According to Harvard Business Review, research conducted during COVID-19 shows that a large number of managers are struggling with the effective management of people working from home. This translates into workers feeling untrusted and unfortunately, micromanaged.  There are enormous consequences of poor management during a crisis like this which have far-reaching negative effects, not only for employees and their families, but for businesses too. This suggests that managers need help to develop their managerial skills in this area. Merely bringing this to a manager’s attention is unlikely to result in changed behaviour. Like staff need continuous professional development, so do managers and organisations need to implement this kind of training for high-level staff.

Managers should be taking special interest in the physical health of their staff and insisting that they leave their desks regularly

Here are five ways forward, according to Harvard Business Review, that will support managers who are finding it challenging to manage staff who are working remotely:

1. Implement change at the top. It is very difficult to expect managers to lead differently to their leaders.
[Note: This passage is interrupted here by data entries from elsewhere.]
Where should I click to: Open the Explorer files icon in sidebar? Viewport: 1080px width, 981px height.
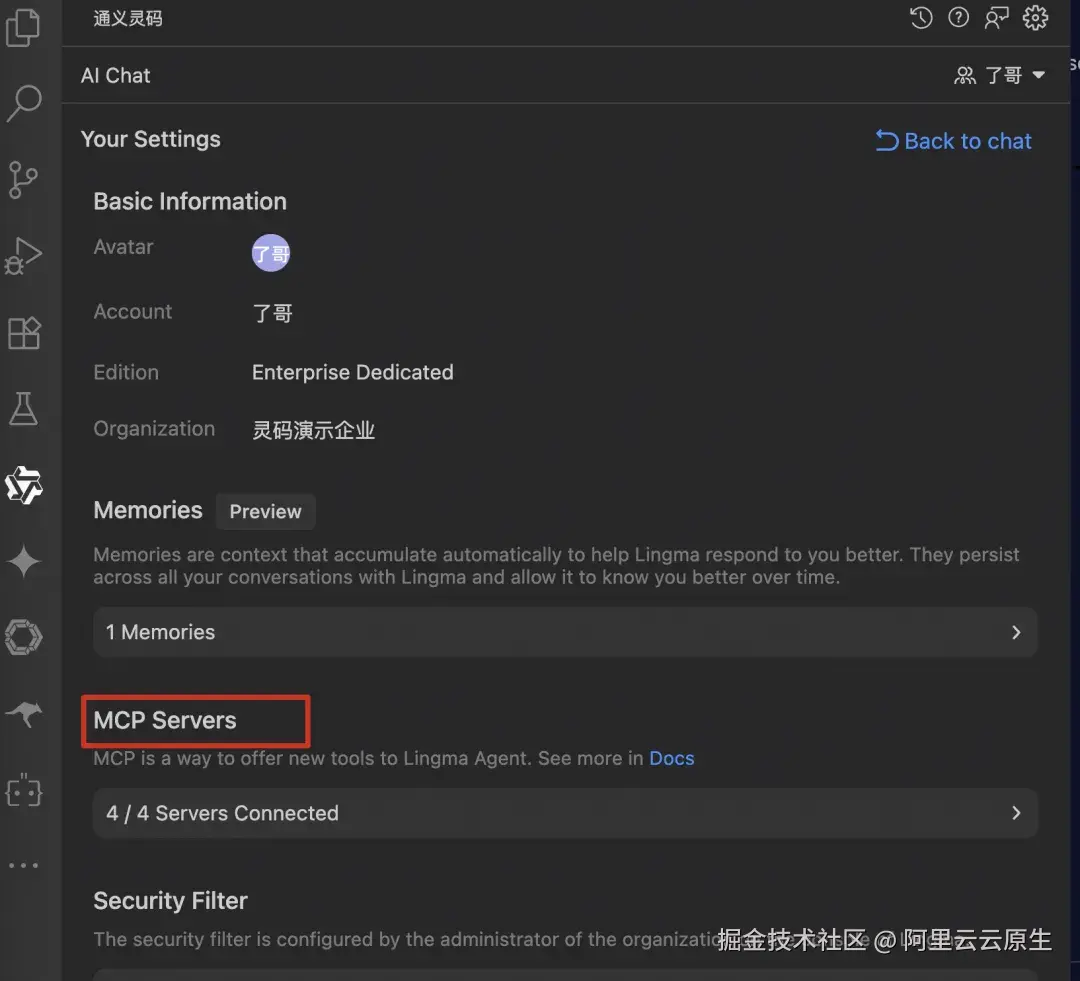23,27
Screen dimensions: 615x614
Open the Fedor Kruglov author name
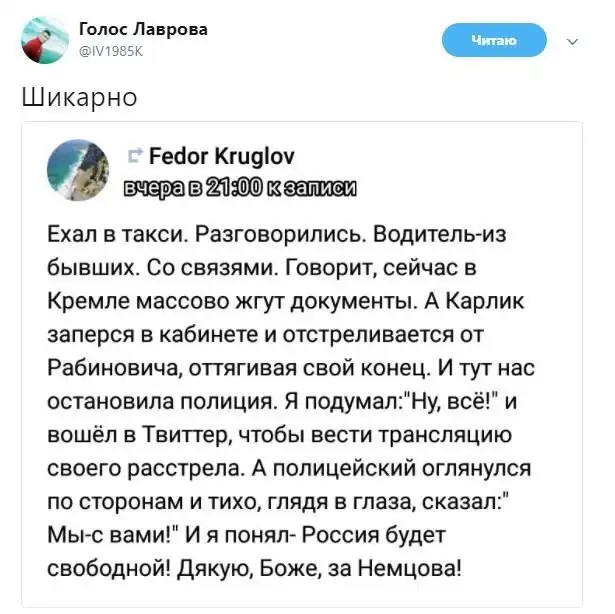[221, 157]
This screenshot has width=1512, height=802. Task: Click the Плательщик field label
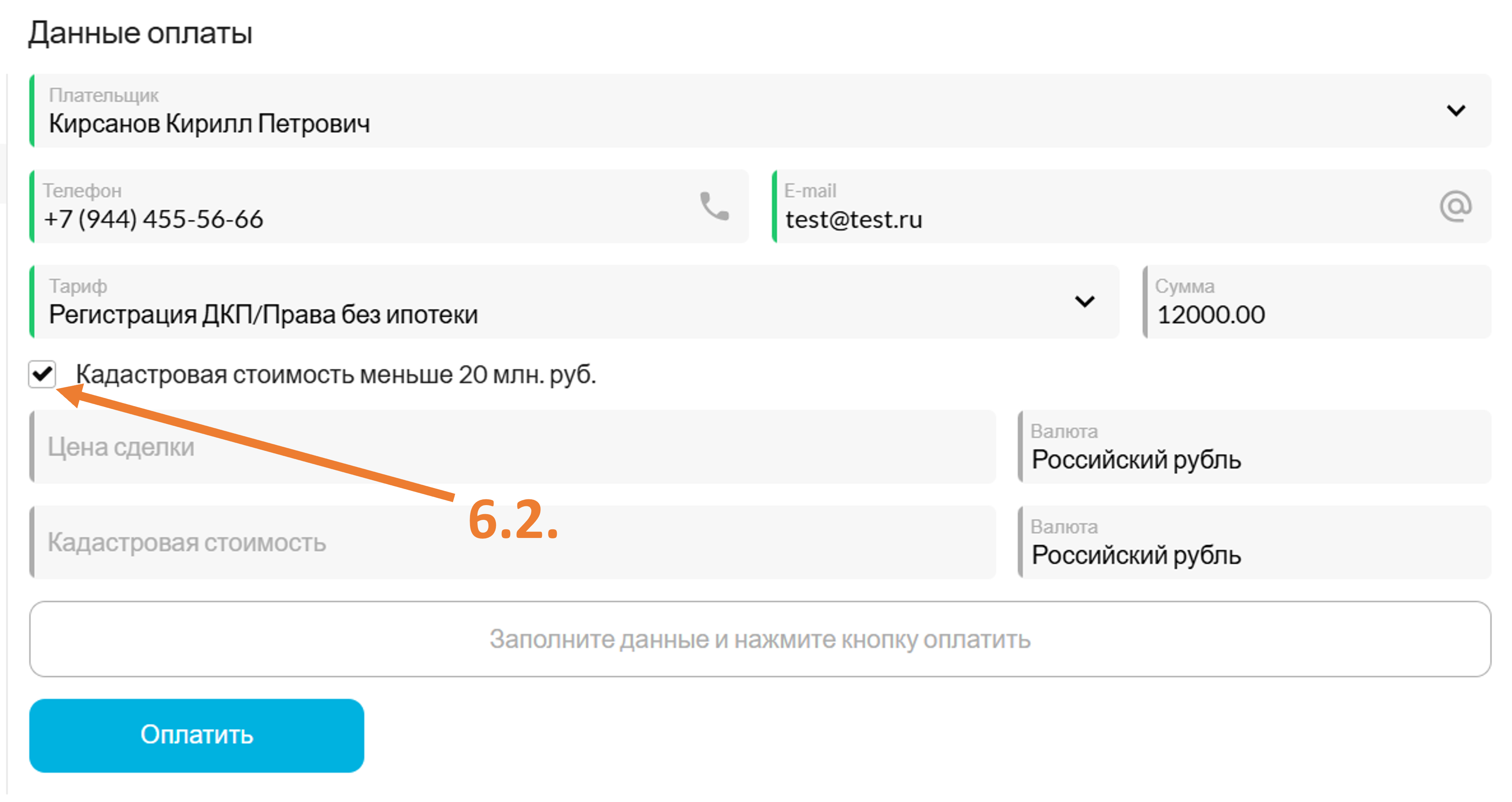click(104, 95)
Managers who struggle leading remote teams have low job autonomy themselves and are likely managed by controlling bosses. Therefore, we must affect changes to leadership style right at the top of the business.

2. Provide effective communication and support. Organisations need to move past merely talking about supporting flexible working and actually support it. For example, ensure your staff have adequate equipment, encourage staff well-being by not expecting them to keep office working hours, and offer training in support of flexible working. These changes will not only help workers who are operating from home but will also help managers because they give a strong signal about the company’s full commitment to the flexibility.

3. Educate managers and staff members about the potential benefits of well-designed remote working. Research has shown that it is possible for staff to be more productive while working from home. If autonomy is low and micromanagement high because of managerial mistrust, the benefits of remote working are unlikely to become evident. Why expect your staff to remain at their desks from 9-5 when they’re living in their office? Managers need to understand the work designs that need to be put in place in order to support effective remote working.

4. Check in rather than check up on. Simply telling managers to trust their employees won’t enact change. They need to learn the skills of delegation and empower their staff to do their best rather than controlling their output from afar. This will in turn promote overall employee satisfaction. Frequent, positive communication with staff is even more important now than ever. But rather than checking up on what your team is doing, perhaps check in to see how they are doing instead. Provide guidance, information and support and encourage autonomy in the process.

5. Manage by results not by input. Managers need to focus more on results and not hours worked. Managing by results goes hand-in-hand with job autonomy. When staff are given the discretion to work the way that suits their situation, they are more likely to yield excellent results.

Inviting colleagues and strangers into our homes via video conferencing certainly brought a much-needed human connection to the somewhat cold world of boardrooms, suits and formalities; not only because of isolating COVID-19 restrictions, but also because as humans we crave tangible interactions with other humans. While we are all kept apart, having access to video conferencing applications such as Zoom, and Microsoft Teams is a welcome replacement for office water cooler chats or a visit to the pub at the end of a long day. It relieves the monotony of lockdown and has brought us closer together and certainly made the world seem much smaller. For now.